» What is expected: Gather every line of the entries below that contains the string "agent", treating uppercase and lowercase letters as different. Copy each such line in full.

» Element lookup entries:
Start

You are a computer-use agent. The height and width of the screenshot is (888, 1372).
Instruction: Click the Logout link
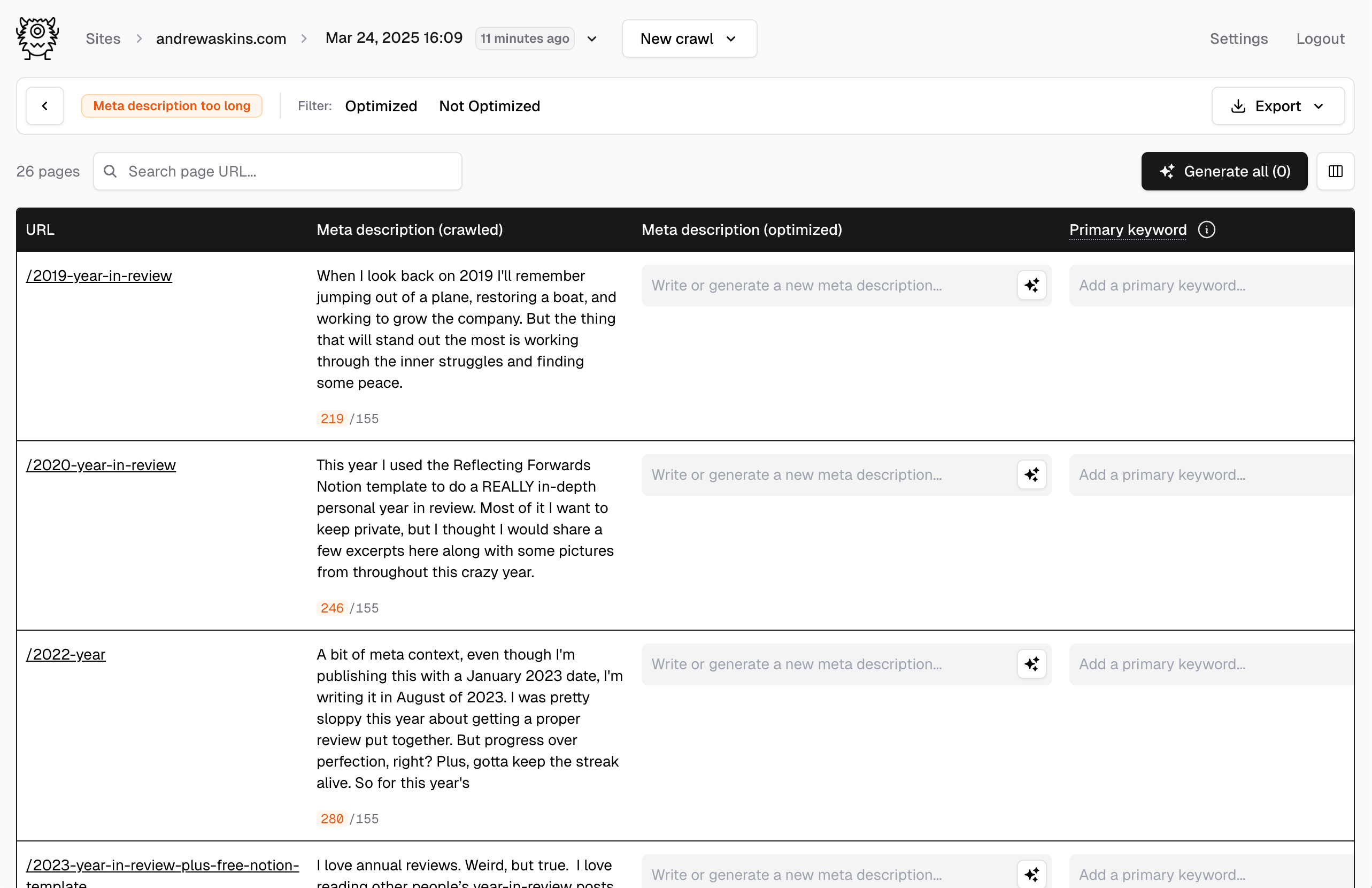coord(1320,39)
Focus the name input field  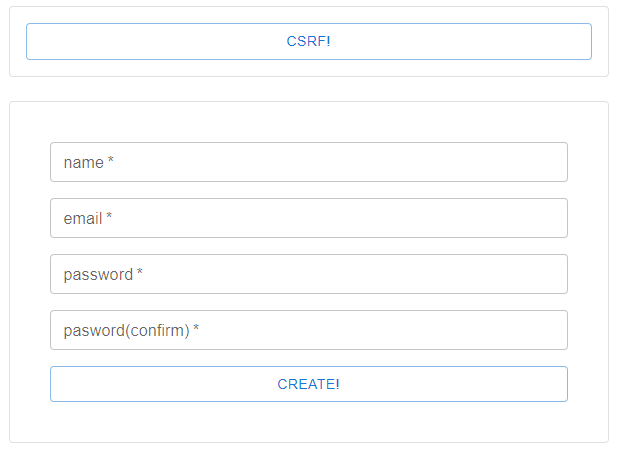(308, 162)
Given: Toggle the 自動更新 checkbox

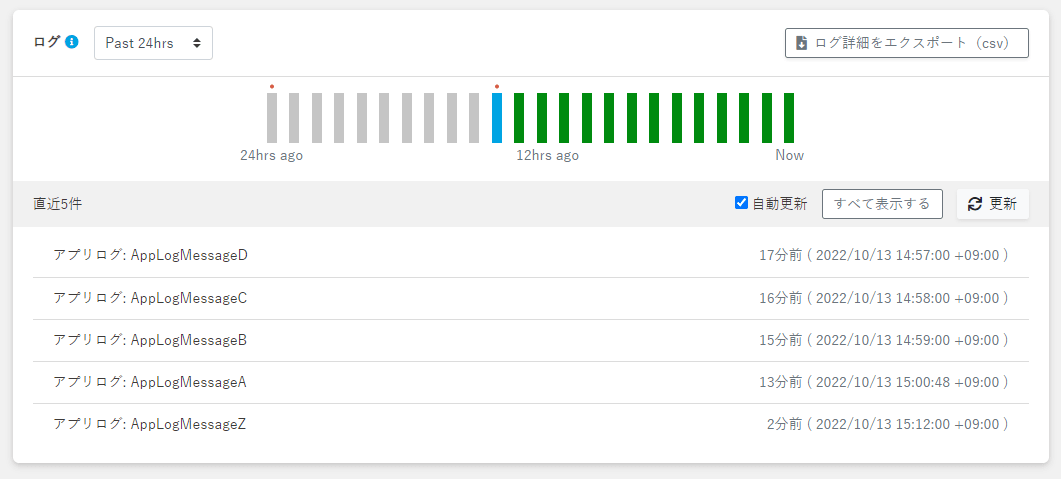Looking at the screenshot, I should click(741, 203).
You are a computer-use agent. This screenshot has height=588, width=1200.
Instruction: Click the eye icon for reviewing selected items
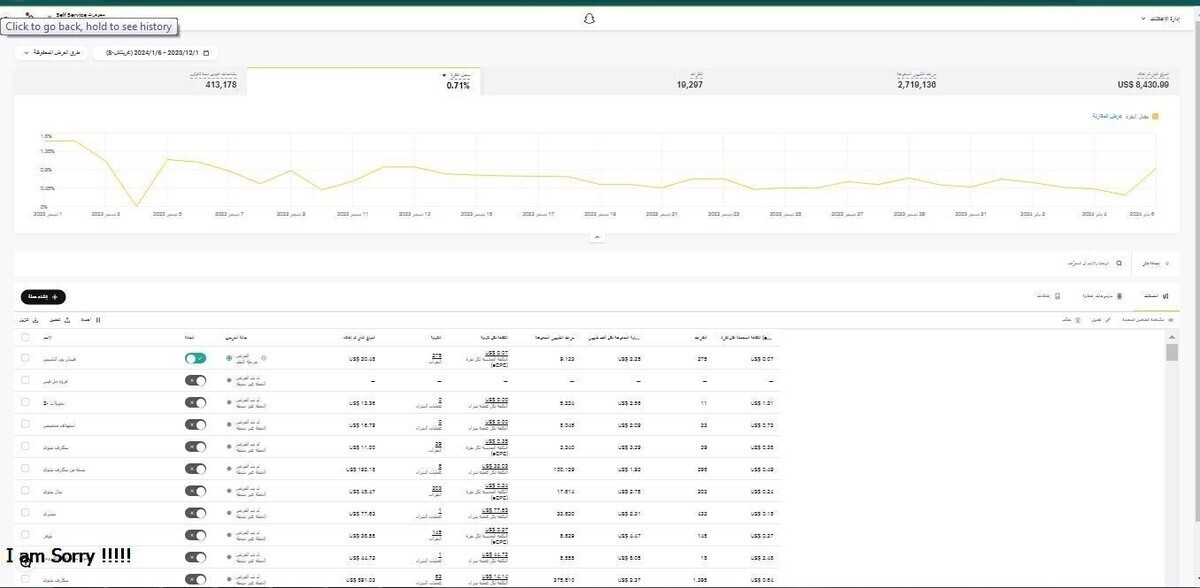tap(1172, 320)
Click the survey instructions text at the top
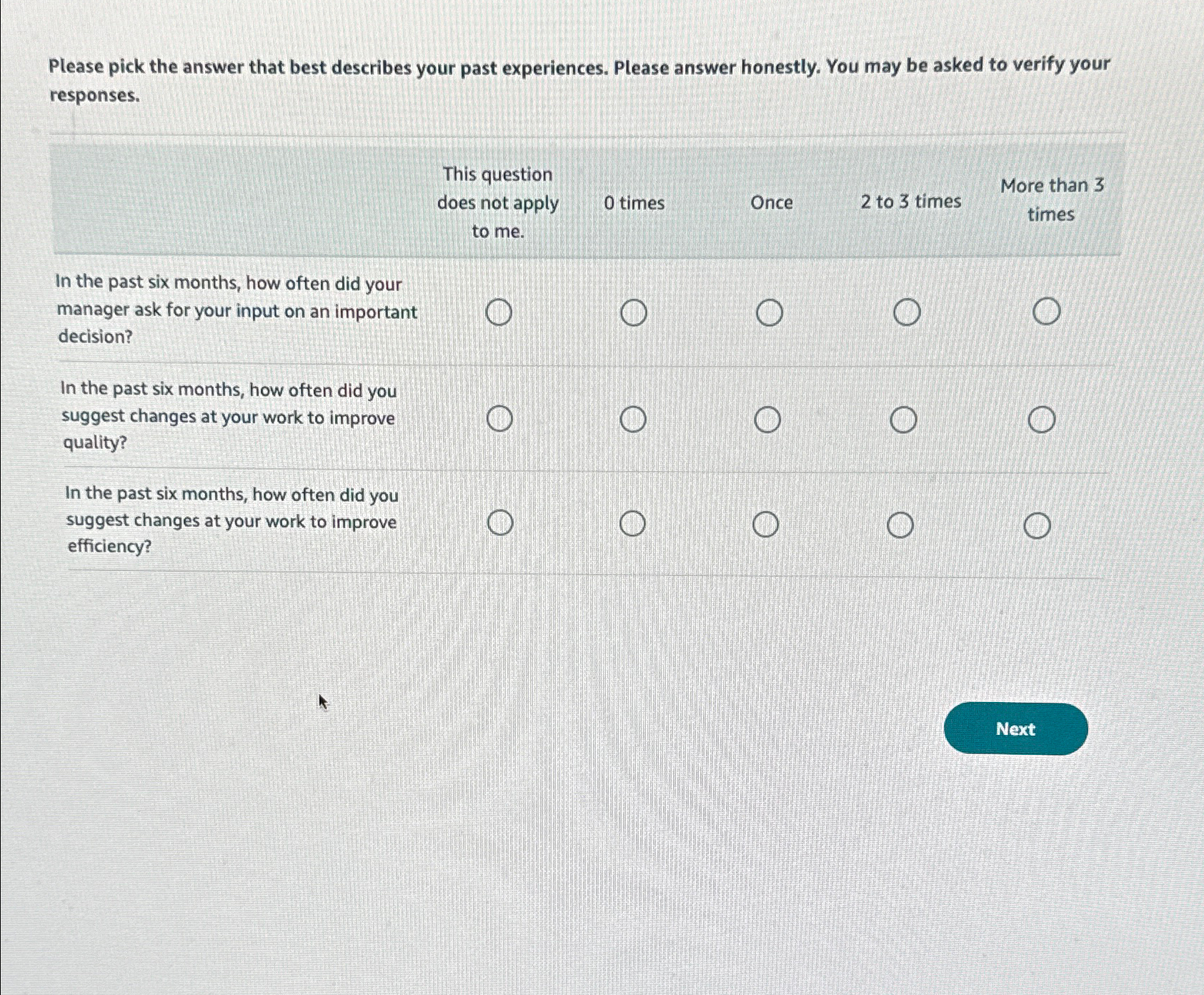The height and width of the screenshot is (995, 1204). click(577, 79)
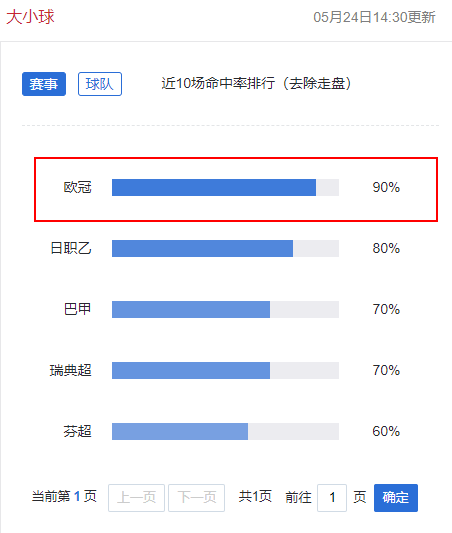The width and height of the screenshot is (452, 533).
Task: Select the 巴甲 league label
Action: click(77, 309)
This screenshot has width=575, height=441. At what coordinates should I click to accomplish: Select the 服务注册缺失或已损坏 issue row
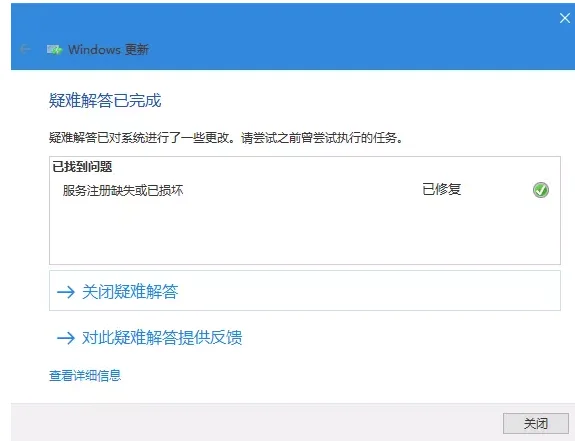(305, 190)
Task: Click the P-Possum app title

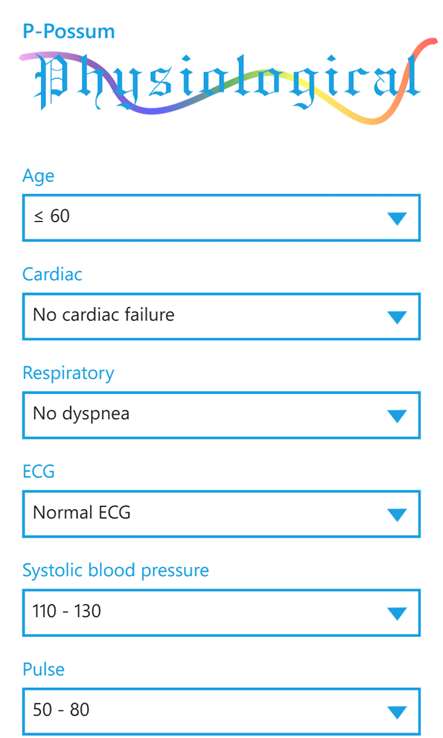Action: (69, 32)
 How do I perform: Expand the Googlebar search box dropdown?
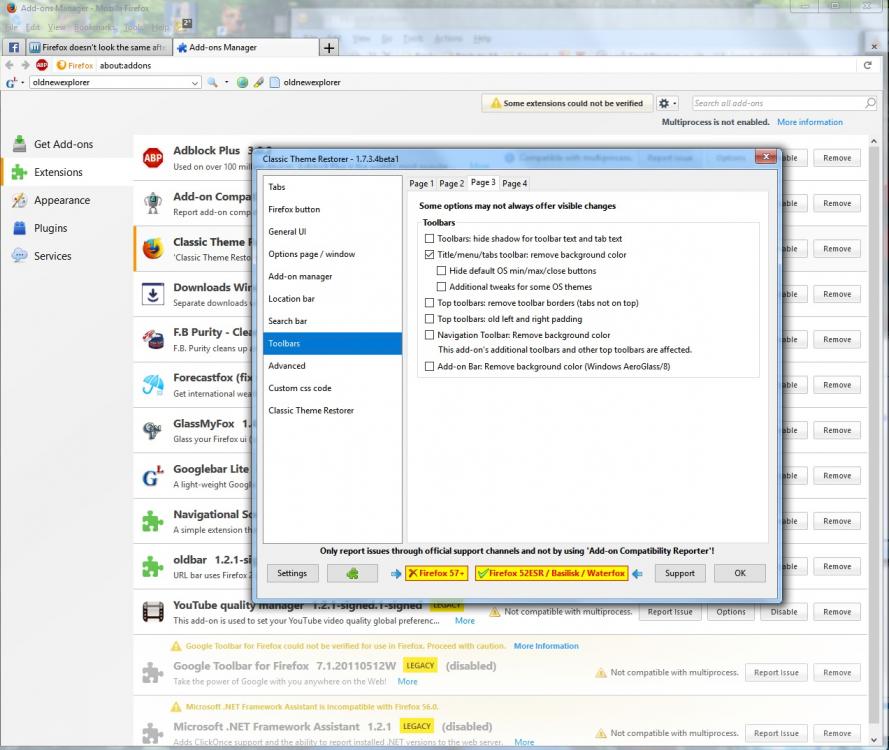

End

» Solution to this task:
You are a computer-use agent. The height and width of the screenshot is (888, 1372).
You are a computer-use agent. This screenshot has height=588, width=1200.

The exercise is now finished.